Configuration changes

  • yaim lcg ce:
    • The changes in the lcg ce to allow for the Cluster node come into effect when the variable LCGCE_CLUSTER_MODE=yes is set, to select the so called "cluster mode". If the cluster mode is not selected the lcg CE configuration and operation remains the same; it is assumed that there is no Cluster node either on the CE itself nor on another machine. Conversely if setup in Cluster mode a Cluster node will need to be installed.
    • The following functions are no longer called as part of the lcg CE configuration when used in cluster mode:
      • config_gip_software_plugin
      • config_vo_tag_dir
      • config_info_service_rtepublish
    • config_gip_ce doesn't do the GlueCluster and GlueSubcluster configuration.
  • yaim cluster:
    • For software tag publication, sgm users need to be able to gridftp to the Cluster node and therefore the following functions are needed:
      • config_sysconfig_globus
      • config_sysconfig_edg
      • config_crl
      • config_host_certs
      • config_users
      • config_edgusers
      • config_mkgridmap
      • config_vomsmap
      • config_globus_gridftp
      • config_lcas_lcmaps_gt4
      • config_vomsdir
      • config_add_pool_env
    • The Cluster node type needs to be published as a service in the information system. The following functions are needed to do this:
      • config_bdii_only
      • config_gip_only
      • config_info_service_rtepublish
      • config_gip_service_release
    • The following functions to create the necessary directories to publish SW tags and publish them into the information system are now done in the Cluster node:
      • config_vo_tag_dir
      • config_gip_software_plugin
    • The following functions are now configuring the GlueCluster and GlueSubCluster
      • config_cluster
      • config_subcluster
      • config_ldif_cluster
  • yaim torque server:
    • it hasn't been changed.

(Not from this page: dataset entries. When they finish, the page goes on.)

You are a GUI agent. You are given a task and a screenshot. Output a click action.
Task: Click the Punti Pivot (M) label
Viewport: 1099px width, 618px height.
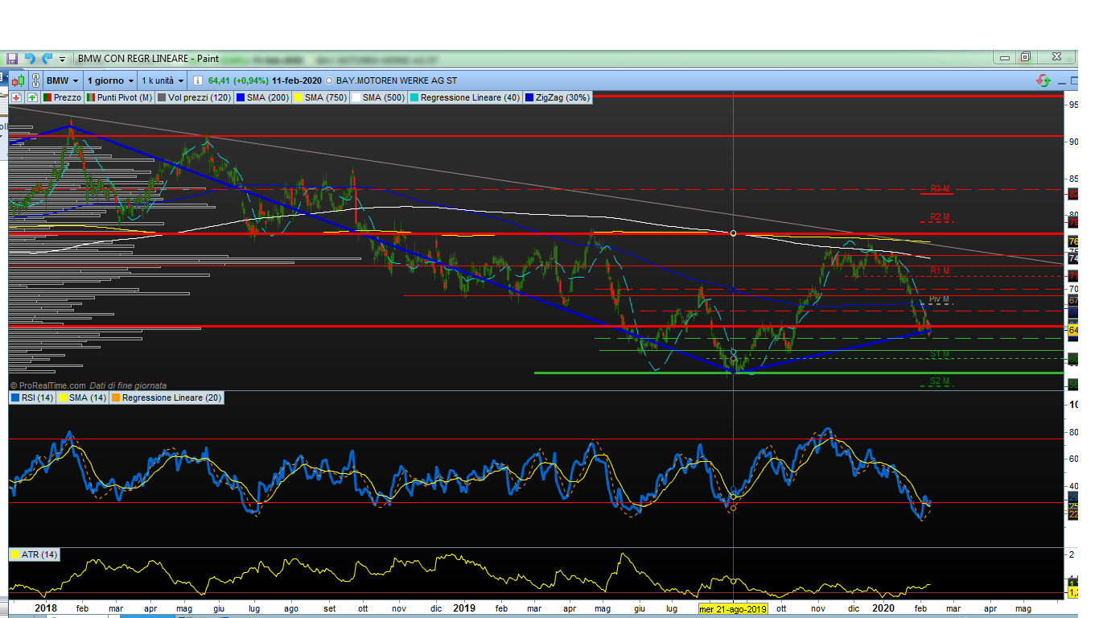124,97
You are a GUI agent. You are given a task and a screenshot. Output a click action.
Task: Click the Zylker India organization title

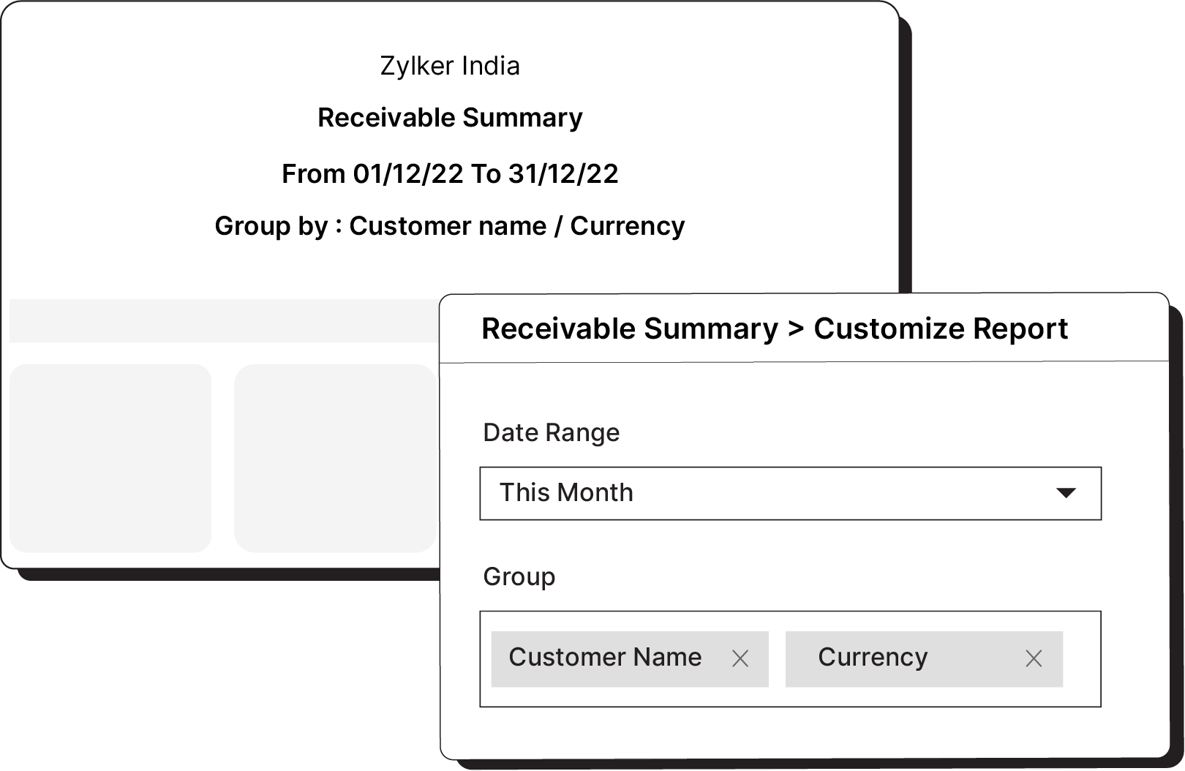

This implies that while lcg ce has been changed to use new variables, torque server still uses old variables, which implies that new and old variables will have to coexist at this point.
  • yaim torque utils:
    • it hasn't been changed but it's not affected by the new cluster configuration.
  • yaim clients (affecting the WN):
    • New function config_wn_info has been added

Installation changes

Created using Steve's feedback in Test Rig Log.

  • glite-CLUSTER
    • In order to allow sgm users to gridftp the Cluster host:
      • vdt_globus_data_server
      • vdt_globus_essentials
      • edg-mkgridmap
      • edg-mkgridmap-conf
      • lcg-expiregridmapdir
      • glite-initscript-globus-gridftp
      • glite-security-lcas-lcmaps-gt4-interface
      • glite-security-lcas
    • These packages are not in the original list provided by Steve but we had to add them to solve missing deps or to make the gridftp server work properly:
      • glite-security-lcmaps
      • glite-security-voms-api-c
      • glite-security-voms-api-cpp
      • glite-security-lcas-interface
      • glite-security-lcas-plugins-basic
      • glite-security-lcas-plugins-voms
      • glite-security-lcmaps-plugins-basic
      • glite-security-lcmaps-plugins-voms
      • gridsite-shared
    • In order to run a resource BDII:
      • bdii
      • glite-info-generic
      • glite-info-templates
      • glue-schema
    • In order to have the necessary information providers and plugins:
      • glite-info-provider-service
      • glite-info-provider-release
      • lcg-info-dynamic-software
      • lcg-info-provider-software
    • And finally, some packages for yaim:
      • glite-yaim-core (a special version created to fix some minor bugs detected while configuring the cluster node type).
      • glite-version
      • And also, glite-yaim-cluster, which is a new package to configure cluster.

  • lcg-CE
    • A new version of the lcg-ce yaim package has been created (v5.1.0-1 and above) which contains the configuration changes to either operate in non-cluster or cluster mode. In cluster mode the new Cluster node type is required on either the CE host or another machine.

Installation instructions

Clean installation

In order to test the new cluster configuration, you should install the following metapackages:

Host 1
--------
lcg-CE
glite-TORQUE_server
glite-TORQUE_utils

Host 2
--------
glite-CLUSTER

Host 3
-------
glite-WN
glite-TORQUE_client

In the three hosts you need to install the lcg-CA. In Host 1 and Host 2, make sure you copy the host certificates of the machine in /etc/grid-security.

For all the machines:

  • if you use a special CA for test user certificates, remember to install the CA files as well.
  • If you use a VOMS server different from the production ones, remember to install the VOMS server certificate.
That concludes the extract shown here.